Station: [3] Pferdegrab


M: Die Gliedmaßen sind angewinkelt, am Schädel sind Spuren von Gewalteinwirkungen zu erkennen. Was mag mit diesem Pferd passiert sein? Ein Kampf? Gar ein Verbrechen? Weder noch. 

F: Was Sie hier sehen, ist ein Pferdegrab aus dem 7. Jahrhundert. Freigelegt wurde es 1959, in einem Gräberfeld bei Beckum im östlichen Münsterland. In diesem Gräberfeld wurde auch ein berühmtes, kostbar ausgestattetes Fürstengrab entdeckt. Dazu aber später noch mehr. 

M: Die Beziehung zwischen Pferd und Mensch war schon immer besonders. Doch vor mehr als 5.000 Jahren erfuhr sie eine tiefgreifende Veränderung. Der Mensch begann, Wildpferde zu zähmen – und so wurden die Tiere zu einem der wichtigsten Begleiter des Menschen: Das Pferd war Reit- und Arbeitstier, es machte den Menschen mobil und die Feldarbeit wirtschaftlich. Pferde zogen mit dem Menschen in den Krieg und verliehen ihrem Reiter Status und Ruhm. 

F: Pferde spielten auch in der Religion eine herausragende Rolle. Der römische Historiker Tacitus berichtet im 1. Jahrhundert nach Christus über den Umgang der Germanen mit ihren Pferden: 

M: „Eine germanische Sitte dagegen ist es, aus den Vorahnungen und dem Gebaren heiliger Pferde etwas erkunden zu wollen. Diese Pferde, Schimmel, werden (…) in denselben Hainen und Wäldern gehalten, in denen die Götter verehrt werden (…). Die Priester halten sich selbst nur für Diener der Götter; in den Pferden dagegen sehen sie Geschöpfe, die in das Wissen der Götter eingeweiht sind. “ 

F: Pferde galten als Vermittler zwischen Mensch und Gott, man sagte ihnen übersinnliche Kräfte nach. Um die Götter milde zu stimmen, wurden die „wertvollen“ Pferde als Opfer dargebracht. Außerdem begleiteten sie den Menschen auf seiner Reise ins Jenseits.
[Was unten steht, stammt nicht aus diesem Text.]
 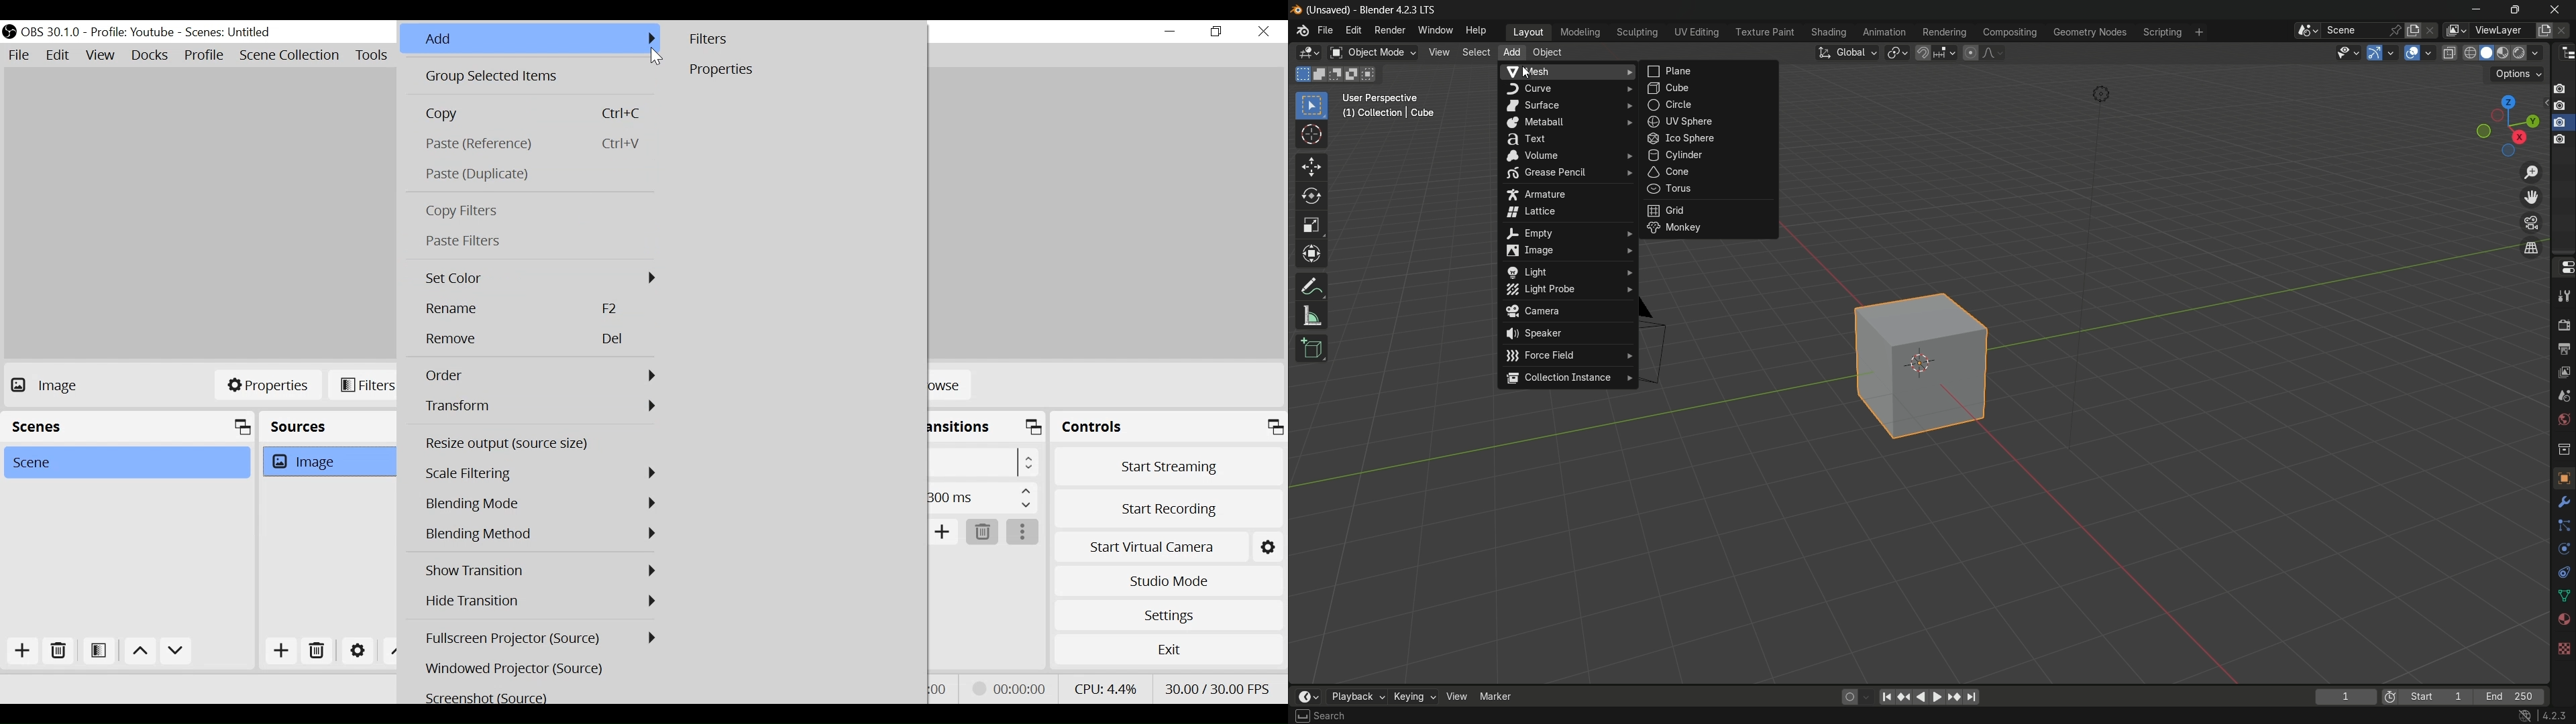 I want to click on Start Streaming, so click(x=1168, y=467).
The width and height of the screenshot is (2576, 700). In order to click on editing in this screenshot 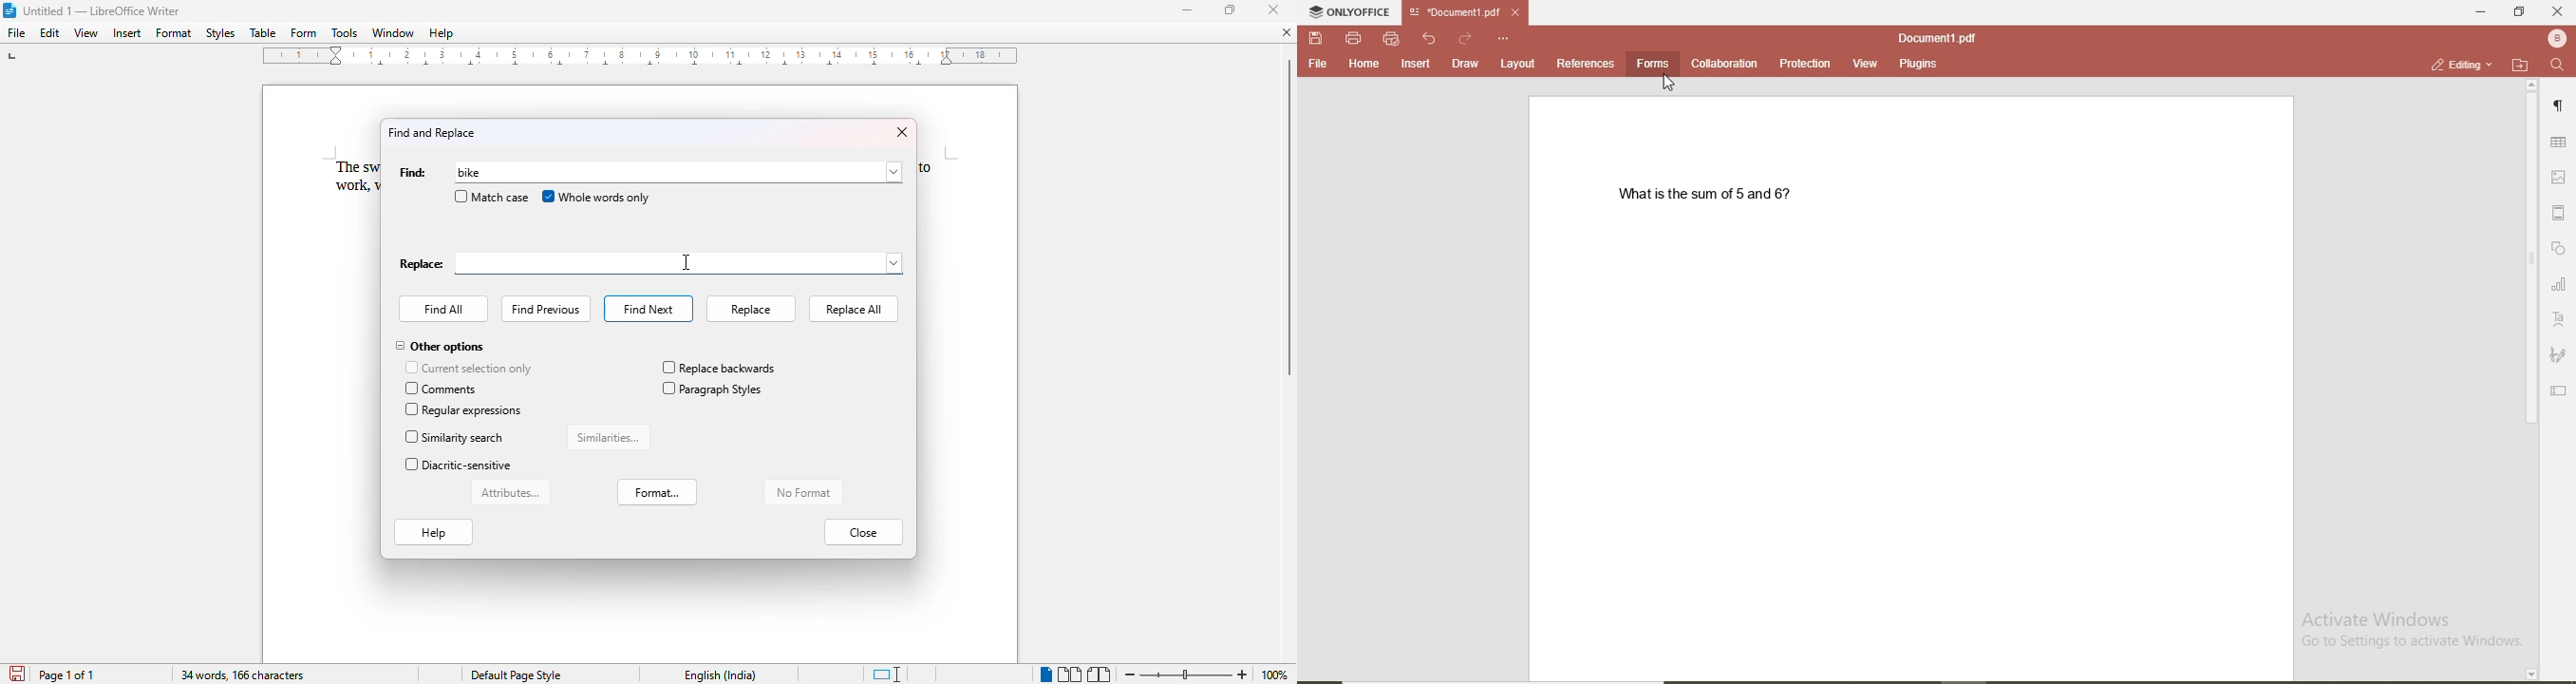, I will do `click(2454, 64)`.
M: Davon zeugen die vielen Pferdegräber aus dem frühen Mittelalter. Dem germanischen Glauben nach musste der Verstorbene auf seinem Weg Richtung Walhalla zahlreiche Kämpfe bestehen. Und wer könnte ihn dabei besser begleiten als sein treues Streitross!? Allerdings wurden nur reiche oder adelige Krieger mit ihrem Pferd bestattet. Je höher der soziale Rang, desto mehr Pferde wurden beigegeben.   

F: Ein eindrückliches Beispiel für diesen Ritus ist das Fürstengrab von Beckum. Zu welchem Kulturkreis dieser Krieger gehörte, ist nicht geklärt. Er muss aber einen hohen sozialen Rang gehabt haben, denn sein Grab war mit Waffen und anderen wertvollen Grabbeigaben reichlich ausgestattet. Um das Fürstengrab herum wurden mehrere Pferdeskelette gefunden – so wie jenes hier vor uns. Die Tiere standen in der Regel aufrecht im Grab, teilweise wurde der Kopf in eine extra dafür ausgehobene Nische gelegt. Dieses Pferd wurde vermutlich an oder direkt in der Grube getötet und ohne Beigaben bestattet. 

M: Überhaupt der Pferdekopf! Bei den Germanen wurde dieser zuweilen abgetrennt und auf Pfähle gesteckt. Man glaubte, der Pferdekopf bewahre vor Unheil und bösen Geistern. Vielleicht erinnern Sie sich an das Märchen „Die Gänsemagd“ von den Gebrüdern Grimm. Dort hängt der abgeschlagene, sprechende Kopf des Pferdes Fallada über dem Stadttor.

F: Wenn Sie einen Blick nach oben werfen, sehen Sie verschiedene Ziergiebel. Es sind gekreuzte Bretter mit eingeschnitzten Pferdeköpfen. An vielen Bauernhäusern in Niedersachen, Mecklenburg-Vorpommern und Westfalen sind sie zu finden. Sie sollen das Haus und seine Bewohner beschützen und Glück bringen. Nebenbei haben die Ziergiebel auch einen ganz praktischen Effekt. Sie schützen die Giebelkanten vor Wind und Wetter.